(begin)
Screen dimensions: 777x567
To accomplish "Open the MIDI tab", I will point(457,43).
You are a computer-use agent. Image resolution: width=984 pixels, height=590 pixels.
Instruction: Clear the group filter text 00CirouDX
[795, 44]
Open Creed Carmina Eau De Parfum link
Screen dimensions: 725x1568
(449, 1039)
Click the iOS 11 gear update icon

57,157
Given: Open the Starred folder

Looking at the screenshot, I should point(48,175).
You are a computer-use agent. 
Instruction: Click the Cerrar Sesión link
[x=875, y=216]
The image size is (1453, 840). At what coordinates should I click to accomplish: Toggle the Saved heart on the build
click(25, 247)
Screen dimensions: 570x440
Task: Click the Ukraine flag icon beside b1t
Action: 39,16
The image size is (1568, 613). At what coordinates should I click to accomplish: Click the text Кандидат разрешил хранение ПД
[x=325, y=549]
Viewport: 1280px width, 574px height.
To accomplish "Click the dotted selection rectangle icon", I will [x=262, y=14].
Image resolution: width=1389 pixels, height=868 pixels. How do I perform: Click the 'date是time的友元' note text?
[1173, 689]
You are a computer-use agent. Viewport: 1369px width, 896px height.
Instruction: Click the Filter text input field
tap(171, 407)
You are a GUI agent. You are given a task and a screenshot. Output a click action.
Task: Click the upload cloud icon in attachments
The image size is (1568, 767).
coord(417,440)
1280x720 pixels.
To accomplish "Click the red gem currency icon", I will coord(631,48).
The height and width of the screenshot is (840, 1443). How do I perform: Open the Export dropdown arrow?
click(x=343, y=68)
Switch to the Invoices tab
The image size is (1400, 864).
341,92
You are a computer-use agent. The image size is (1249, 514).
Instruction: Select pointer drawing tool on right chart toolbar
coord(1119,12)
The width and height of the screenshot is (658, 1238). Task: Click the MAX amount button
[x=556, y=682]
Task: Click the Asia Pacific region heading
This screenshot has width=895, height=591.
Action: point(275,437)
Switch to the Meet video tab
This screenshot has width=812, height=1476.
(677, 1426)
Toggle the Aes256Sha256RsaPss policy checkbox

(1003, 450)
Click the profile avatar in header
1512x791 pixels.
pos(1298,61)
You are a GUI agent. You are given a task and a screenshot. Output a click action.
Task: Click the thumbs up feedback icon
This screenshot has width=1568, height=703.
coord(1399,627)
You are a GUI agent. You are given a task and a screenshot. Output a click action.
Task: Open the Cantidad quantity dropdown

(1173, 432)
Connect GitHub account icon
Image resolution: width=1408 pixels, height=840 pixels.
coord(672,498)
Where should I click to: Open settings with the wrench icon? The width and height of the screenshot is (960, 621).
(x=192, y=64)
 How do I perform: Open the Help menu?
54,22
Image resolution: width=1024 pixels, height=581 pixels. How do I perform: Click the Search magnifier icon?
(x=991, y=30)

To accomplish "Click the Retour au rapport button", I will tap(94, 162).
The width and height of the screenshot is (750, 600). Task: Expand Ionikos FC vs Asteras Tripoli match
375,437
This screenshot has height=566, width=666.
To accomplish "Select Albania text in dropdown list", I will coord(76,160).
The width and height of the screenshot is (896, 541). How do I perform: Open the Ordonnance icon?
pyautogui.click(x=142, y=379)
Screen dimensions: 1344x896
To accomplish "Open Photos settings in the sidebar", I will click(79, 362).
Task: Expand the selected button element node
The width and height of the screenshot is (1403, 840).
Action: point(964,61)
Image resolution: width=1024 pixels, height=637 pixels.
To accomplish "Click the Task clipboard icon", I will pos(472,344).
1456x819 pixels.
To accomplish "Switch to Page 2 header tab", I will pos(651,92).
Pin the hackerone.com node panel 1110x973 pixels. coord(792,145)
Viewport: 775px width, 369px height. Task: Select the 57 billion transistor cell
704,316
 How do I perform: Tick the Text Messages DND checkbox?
(end)
#### Goal:
Rewrite the rows starting at the line that contains "1456x819 pixels." and ending at the last row, with "Tick" replaced by "Check" and everything else left unchanged.

#### The response:
1456x819 pixels.
To accomplish "Switch to Page 2 header tab", I will pos(651,92).
Pin the hackerone.com node panel 1110x973 pixels. coord(792,145)
Viewport: 775px width, 369px height. Task: Select the 57 billion transistor cell
704,316
 How do I perform: Check the Text Messages DND checkbox?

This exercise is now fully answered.